Most participants, after selecting several dozen cards from the various decks, learn to stick with the two “good” decks and end up faring well. Studies have shown, however, that people with brain lesions affecting decision making tend to favor the “bad,” riskier decks and fare poorly. The same is true of chronic cocaine and cannabis users. But when smokers and nonsmokers perform the Iowa gambling task there are no significant differences between the two groups, as the psychologist Carl Lejuez and his colleagues have demonstrated. This strongly suggests that smokers are not, in fact, especially tolerant of risk.

So what accounts for smokers’ risky-looking behavior? Our contention is that smokers exhibit poor self-control in the face of immediate temptation — which can look like a willingness to assume risk. (For instance, you might choose to have sex without a condom not because you are comfortable with the risk but because you are too weak-willed to bother with the inconvenience.)

To test our hypothesis we took 100 research participants (smokers and nonsmokers) and had them perform a modified version of the Iowa gambling task. We focused on a subtle difference between the two “bad” decks. One offers payoffs that commonly result in immediate satisfaction — it produces a gain of $100 in 9 out of 10 draws — but in 1 of 10 draws it produces a disaster: losing $1,250. The other bad deck is less immediately satisfying — the losses are smaller ($250) but more frequent, occurring about every second draw.
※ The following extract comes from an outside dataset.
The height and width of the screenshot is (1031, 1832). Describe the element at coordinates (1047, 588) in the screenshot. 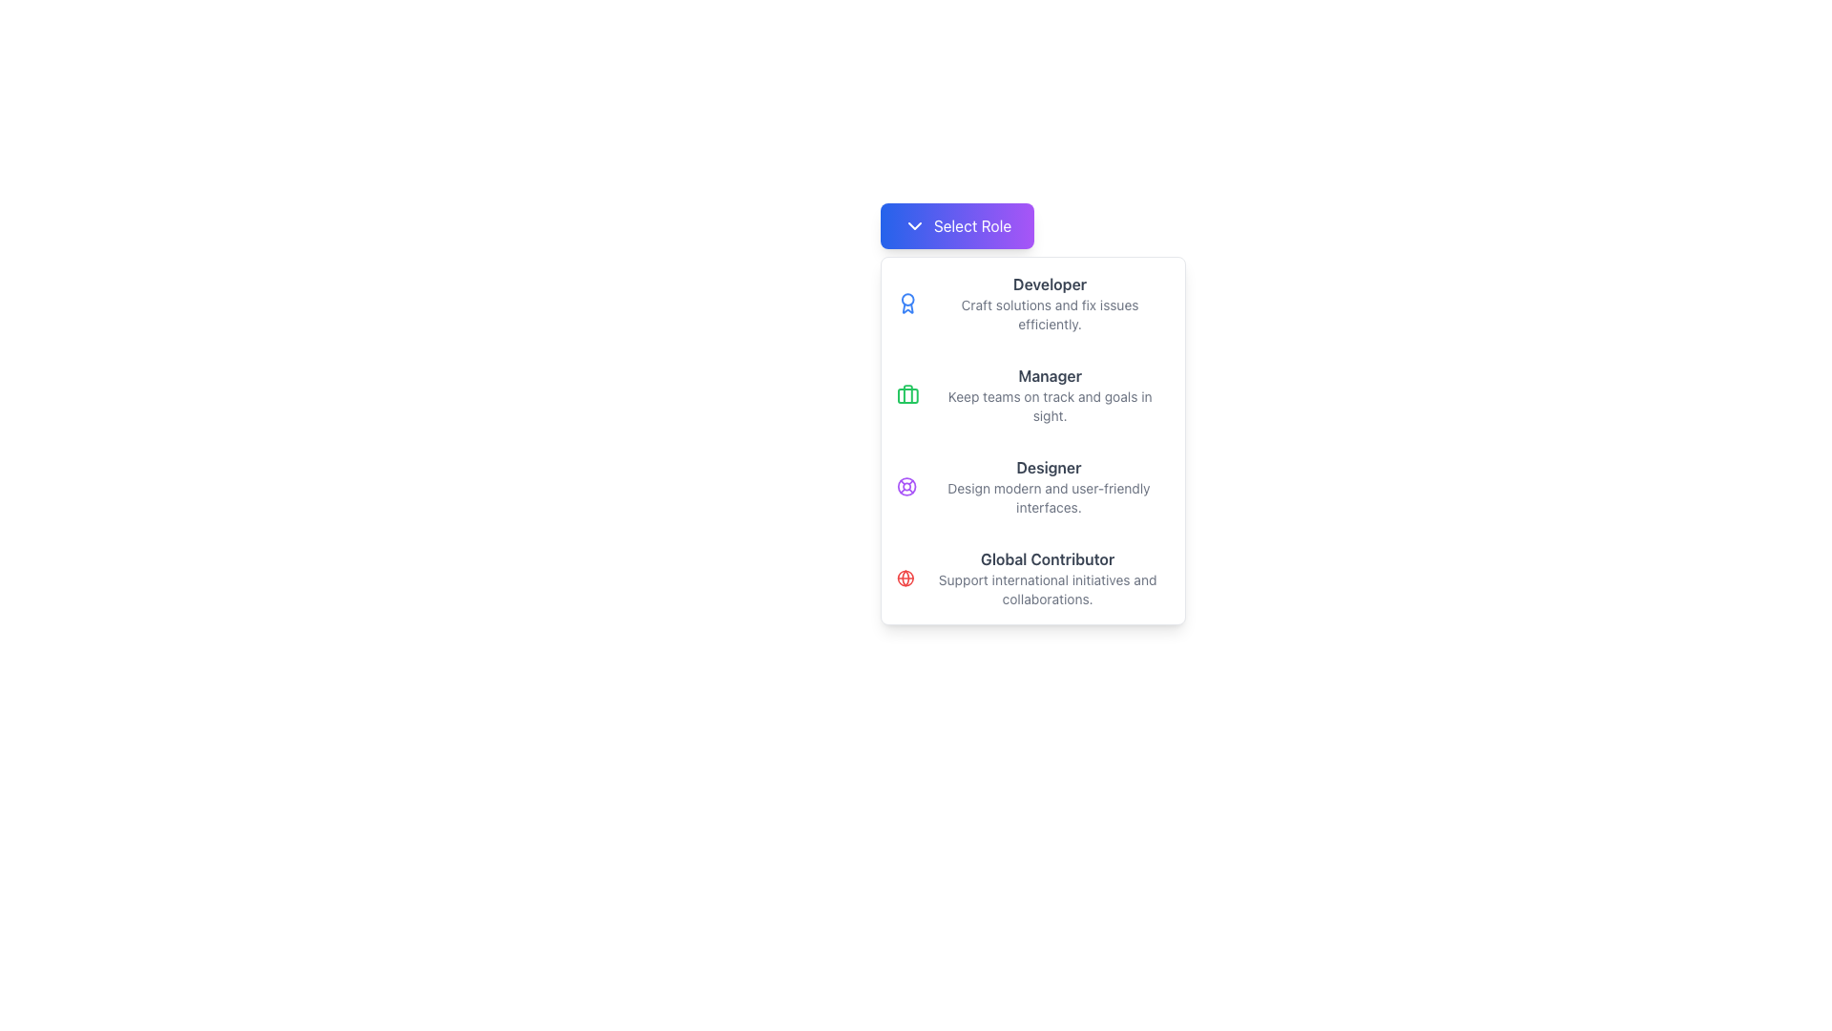

I see `the non-interactive Text Label that provides additional descriptive information about the 'Global Contributor' role, located beneath the 'Global Contributor' heading` at that location.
Thus both decks are bad overall but the first is more satisfying in the short run.

In addition, in our modified version, every time a participant selected a card from one of the four decks, we showed the outcomes that would have resulted from selecting from the other three decks. This increased the salience of the immediately satisfying deck, since when choosing any other deck, 9 times out of 10 the player could see that this deck produced the best outcome.

We found that as the game progressed, smokers selected this deck about 1.5 times more than nonsmokers. They could not resist the short-term pleasure despite the long-term disaster.
(We also had our research subjects play another version of the game in which the good and bad decks differed in terms of risk but not in the immediacy of their satisfying outcomes. This change wiped out the differences between smokers and nonsmokers, confirming the Lejuez team’s finding that smokers are not more tolerant of risk.)

Our finding is admittedly nuanced: it is not risk taking per se that drives smokers’ risky behavior; it’s a weakness for activities that are profitable most of the time yet hazardous eventually.
This distinction may suggest strategies for fighting smoking. For example, hospitals and universities have started to ban smoking not only inside buildings but also at their perimeter; while originally proposed to address secondary smoking hazards, this may also have the benefit of imposing an additional short-term inconvenience on smoking. If we are right that smokers tend to have poorer self-control, such manipulations may be used to help sustain their willpower.

Eyal Ert is a senior lecturer of behavioral and management sciences at the Hebrew University of Jerusalem. Eldad Yechiam is an associate professor of behavioral sciences at the Technion-Israel Institute of Technology.